Task directions: Copy the data from the line containing "440x161 pixels. At" up to and including the line containing "will tap(153, 477).", shifting each answer coordinate by adding 25 to it and leaving every other line as it is.

Dataset:
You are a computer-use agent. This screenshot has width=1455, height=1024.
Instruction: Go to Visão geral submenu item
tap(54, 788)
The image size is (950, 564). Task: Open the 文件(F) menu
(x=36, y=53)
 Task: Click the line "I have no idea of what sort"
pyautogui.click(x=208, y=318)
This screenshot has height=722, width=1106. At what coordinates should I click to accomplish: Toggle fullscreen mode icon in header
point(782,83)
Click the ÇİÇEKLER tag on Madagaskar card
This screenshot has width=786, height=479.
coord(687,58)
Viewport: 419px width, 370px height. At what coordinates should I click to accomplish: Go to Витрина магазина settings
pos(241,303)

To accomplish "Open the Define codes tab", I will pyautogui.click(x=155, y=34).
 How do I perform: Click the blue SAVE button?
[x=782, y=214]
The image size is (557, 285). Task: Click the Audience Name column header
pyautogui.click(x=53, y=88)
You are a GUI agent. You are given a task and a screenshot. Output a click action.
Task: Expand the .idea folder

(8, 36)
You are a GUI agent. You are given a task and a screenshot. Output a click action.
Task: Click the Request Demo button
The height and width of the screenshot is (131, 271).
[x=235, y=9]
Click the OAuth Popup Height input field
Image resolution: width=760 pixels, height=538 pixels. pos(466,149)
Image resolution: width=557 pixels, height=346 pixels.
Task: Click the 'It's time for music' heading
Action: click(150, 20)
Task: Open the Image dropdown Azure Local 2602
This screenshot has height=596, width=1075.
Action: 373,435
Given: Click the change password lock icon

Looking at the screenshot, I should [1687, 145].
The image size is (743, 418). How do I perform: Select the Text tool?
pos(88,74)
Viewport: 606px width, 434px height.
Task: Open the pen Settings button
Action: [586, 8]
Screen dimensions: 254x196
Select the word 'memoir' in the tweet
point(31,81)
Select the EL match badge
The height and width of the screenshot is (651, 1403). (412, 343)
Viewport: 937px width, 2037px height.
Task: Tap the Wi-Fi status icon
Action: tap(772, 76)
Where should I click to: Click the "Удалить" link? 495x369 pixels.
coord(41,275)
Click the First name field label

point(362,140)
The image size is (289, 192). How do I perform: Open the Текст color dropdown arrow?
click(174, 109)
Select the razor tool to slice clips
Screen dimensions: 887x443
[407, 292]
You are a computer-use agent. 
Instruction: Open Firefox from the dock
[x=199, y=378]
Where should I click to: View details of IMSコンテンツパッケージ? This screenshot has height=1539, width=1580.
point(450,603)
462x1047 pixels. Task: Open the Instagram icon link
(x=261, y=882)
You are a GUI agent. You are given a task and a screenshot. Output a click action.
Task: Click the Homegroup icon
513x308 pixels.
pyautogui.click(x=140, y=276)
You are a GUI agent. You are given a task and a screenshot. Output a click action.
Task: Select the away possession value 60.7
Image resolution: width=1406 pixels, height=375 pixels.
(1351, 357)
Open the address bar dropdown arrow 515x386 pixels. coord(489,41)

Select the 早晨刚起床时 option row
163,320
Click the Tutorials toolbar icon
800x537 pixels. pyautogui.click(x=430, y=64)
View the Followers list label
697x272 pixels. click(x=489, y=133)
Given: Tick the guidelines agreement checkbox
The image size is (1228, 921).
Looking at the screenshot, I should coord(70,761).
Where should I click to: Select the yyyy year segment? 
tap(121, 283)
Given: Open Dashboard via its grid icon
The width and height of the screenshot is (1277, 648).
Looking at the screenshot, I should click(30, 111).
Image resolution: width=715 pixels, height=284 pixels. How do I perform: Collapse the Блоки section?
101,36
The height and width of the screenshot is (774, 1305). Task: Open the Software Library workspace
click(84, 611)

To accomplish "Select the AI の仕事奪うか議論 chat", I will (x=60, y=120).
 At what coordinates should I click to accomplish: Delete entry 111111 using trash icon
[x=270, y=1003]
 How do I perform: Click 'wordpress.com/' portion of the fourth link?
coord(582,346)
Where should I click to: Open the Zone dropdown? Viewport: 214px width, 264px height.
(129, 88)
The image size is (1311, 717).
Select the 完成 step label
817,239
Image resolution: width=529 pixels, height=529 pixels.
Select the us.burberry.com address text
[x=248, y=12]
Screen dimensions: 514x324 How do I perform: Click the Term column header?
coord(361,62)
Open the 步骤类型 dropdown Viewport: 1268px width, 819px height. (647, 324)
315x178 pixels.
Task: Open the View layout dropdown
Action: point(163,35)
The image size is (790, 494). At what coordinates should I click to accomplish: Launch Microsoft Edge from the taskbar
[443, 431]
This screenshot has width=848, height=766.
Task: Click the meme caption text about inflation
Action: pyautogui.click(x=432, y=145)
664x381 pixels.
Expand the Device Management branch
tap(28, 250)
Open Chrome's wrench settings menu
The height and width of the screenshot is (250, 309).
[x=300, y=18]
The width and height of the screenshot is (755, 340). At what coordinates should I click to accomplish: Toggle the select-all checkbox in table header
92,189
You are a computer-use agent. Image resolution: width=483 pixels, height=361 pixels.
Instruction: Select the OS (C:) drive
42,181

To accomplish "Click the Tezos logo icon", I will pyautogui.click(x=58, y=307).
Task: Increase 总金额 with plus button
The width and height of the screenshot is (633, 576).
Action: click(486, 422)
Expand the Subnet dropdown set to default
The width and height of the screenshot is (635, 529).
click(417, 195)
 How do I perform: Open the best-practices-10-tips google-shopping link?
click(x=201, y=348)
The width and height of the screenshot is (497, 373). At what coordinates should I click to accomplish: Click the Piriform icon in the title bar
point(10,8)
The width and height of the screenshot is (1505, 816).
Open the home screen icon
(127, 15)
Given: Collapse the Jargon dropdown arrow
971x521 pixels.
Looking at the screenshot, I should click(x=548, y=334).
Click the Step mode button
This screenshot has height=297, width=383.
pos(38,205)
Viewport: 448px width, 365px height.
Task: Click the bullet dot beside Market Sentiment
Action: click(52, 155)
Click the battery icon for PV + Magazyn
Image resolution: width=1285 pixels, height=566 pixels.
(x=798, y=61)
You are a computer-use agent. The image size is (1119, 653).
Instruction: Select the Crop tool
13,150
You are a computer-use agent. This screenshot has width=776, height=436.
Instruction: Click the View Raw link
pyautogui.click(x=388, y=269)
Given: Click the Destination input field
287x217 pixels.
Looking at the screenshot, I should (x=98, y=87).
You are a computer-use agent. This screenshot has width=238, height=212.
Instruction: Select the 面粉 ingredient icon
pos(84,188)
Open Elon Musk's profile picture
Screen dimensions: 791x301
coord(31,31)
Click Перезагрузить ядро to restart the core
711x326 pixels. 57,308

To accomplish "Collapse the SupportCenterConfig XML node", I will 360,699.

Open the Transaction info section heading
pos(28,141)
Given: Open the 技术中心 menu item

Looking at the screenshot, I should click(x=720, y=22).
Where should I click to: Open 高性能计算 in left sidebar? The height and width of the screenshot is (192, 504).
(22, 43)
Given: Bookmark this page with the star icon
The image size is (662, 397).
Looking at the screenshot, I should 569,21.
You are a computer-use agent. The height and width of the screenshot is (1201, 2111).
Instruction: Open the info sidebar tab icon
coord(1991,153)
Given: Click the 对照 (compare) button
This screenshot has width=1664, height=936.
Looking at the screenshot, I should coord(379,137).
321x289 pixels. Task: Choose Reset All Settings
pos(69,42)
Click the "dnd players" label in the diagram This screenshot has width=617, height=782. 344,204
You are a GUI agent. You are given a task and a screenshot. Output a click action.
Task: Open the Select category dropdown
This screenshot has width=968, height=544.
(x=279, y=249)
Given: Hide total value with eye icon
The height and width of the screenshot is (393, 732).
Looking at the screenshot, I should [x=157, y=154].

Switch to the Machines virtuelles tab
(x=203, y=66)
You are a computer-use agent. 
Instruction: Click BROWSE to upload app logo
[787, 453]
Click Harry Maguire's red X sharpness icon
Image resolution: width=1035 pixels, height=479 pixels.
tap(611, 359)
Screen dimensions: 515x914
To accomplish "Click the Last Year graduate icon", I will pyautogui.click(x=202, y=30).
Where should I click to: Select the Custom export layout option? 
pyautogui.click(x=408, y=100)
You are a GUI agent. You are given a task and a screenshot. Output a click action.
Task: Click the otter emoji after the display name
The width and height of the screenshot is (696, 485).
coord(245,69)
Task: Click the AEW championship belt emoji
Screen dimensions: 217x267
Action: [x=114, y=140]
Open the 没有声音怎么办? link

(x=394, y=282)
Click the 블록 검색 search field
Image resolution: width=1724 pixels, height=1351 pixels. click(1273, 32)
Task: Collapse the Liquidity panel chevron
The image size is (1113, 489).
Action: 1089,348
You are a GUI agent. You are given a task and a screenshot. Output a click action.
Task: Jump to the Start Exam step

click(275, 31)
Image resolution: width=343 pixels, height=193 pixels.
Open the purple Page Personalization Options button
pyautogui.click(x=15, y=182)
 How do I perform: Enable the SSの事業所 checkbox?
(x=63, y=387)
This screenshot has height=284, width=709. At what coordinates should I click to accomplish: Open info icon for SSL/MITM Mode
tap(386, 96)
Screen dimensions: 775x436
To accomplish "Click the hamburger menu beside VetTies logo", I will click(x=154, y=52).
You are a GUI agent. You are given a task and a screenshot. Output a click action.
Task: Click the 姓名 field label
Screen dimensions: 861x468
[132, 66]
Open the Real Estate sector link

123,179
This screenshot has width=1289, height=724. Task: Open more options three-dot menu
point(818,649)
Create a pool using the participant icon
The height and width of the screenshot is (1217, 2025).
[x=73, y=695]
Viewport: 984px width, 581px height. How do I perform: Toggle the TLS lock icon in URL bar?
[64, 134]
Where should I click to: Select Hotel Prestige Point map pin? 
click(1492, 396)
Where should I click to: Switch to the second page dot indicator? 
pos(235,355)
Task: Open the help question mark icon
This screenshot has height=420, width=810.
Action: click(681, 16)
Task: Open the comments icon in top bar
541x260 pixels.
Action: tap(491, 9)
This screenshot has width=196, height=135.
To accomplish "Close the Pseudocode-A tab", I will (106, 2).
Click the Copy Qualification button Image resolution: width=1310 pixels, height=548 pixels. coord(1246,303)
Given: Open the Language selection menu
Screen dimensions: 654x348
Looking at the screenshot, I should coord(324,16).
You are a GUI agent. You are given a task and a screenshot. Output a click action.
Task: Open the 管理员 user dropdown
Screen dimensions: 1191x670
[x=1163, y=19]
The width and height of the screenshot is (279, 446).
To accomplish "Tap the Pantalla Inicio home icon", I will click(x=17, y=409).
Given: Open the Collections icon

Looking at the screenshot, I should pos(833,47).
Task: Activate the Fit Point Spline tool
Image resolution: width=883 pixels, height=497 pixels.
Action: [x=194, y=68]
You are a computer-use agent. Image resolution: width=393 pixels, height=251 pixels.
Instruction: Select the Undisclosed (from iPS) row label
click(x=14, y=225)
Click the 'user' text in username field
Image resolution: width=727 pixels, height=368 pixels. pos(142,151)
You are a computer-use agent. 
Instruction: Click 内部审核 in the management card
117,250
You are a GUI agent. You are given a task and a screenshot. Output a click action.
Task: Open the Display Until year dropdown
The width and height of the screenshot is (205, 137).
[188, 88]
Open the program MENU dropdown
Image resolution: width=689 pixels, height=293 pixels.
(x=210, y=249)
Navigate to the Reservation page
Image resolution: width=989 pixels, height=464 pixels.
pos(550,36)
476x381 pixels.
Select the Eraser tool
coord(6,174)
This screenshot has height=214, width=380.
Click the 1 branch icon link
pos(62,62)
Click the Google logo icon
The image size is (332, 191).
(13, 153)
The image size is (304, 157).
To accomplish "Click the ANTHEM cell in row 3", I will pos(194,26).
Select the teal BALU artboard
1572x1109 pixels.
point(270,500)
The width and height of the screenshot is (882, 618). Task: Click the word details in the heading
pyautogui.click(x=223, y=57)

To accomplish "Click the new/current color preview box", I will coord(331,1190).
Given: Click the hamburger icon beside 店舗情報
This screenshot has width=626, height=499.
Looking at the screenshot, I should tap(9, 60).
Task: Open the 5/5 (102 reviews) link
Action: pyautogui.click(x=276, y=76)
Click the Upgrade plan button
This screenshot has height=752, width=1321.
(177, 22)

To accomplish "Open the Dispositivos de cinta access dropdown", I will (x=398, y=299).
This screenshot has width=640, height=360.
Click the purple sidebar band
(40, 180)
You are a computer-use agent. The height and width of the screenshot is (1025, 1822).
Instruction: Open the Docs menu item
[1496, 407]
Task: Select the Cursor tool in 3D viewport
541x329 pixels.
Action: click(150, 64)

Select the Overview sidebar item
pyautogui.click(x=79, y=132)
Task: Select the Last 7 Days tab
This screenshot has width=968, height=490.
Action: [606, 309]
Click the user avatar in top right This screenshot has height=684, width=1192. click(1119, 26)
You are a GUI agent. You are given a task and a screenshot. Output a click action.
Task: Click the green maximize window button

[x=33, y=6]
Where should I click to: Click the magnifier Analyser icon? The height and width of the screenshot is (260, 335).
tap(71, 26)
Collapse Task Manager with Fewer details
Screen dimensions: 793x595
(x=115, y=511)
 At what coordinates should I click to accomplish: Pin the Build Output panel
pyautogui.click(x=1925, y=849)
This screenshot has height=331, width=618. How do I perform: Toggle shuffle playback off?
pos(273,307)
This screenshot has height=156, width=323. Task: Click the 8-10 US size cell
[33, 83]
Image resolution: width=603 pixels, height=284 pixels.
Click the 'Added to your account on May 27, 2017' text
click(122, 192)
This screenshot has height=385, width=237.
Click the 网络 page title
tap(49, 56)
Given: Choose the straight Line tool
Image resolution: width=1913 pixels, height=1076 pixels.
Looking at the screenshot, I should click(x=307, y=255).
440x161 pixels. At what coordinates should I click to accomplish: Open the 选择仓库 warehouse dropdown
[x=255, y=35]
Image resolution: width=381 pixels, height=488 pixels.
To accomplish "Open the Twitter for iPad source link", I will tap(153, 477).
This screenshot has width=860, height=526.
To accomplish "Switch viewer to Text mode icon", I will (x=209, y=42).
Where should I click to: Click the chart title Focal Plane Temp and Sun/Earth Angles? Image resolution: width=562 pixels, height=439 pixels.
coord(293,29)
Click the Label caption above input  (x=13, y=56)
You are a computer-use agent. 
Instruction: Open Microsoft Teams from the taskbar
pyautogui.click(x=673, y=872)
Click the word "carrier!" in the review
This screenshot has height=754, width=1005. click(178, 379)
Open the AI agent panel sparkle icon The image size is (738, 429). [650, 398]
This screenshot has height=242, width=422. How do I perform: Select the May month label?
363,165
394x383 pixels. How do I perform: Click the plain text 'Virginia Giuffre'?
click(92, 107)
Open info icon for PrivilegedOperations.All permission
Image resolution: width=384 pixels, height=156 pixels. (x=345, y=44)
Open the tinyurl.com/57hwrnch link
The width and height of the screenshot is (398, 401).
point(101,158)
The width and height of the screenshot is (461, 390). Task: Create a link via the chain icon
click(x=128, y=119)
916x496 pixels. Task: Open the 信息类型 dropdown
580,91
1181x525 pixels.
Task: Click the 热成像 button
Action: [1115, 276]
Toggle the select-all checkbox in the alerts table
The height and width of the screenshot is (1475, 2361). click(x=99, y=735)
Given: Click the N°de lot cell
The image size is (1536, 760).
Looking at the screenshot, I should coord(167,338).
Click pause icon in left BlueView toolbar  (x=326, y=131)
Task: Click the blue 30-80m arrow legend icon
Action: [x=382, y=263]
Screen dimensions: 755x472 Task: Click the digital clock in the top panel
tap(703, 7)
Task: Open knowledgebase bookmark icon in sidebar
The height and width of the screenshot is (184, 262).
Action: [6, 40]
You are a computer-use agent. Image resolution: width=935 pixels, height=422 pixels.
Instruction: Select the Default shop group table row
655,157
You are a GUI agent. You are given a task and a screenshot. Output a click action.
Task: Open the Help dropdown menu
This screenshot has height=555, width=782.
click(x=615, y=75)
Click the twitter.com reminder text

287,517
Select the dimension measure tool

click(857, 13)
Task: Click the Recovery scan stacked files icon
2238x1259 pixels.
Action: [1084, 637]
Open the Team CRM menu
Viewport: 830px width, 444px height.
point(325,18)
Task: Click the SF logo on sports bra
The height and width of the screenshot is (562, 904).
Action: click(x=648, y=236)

Solution to this problem:
440x161 pixels. At what coordinates should I click to accomplish: Open the 选择仓库 warehouse dropdown
[x=280, y=60]
Image resolution: width=381 pixels, height=488 pixels.
To accomplish "Open the Twitter for iPad source link", I will tap(178, 502).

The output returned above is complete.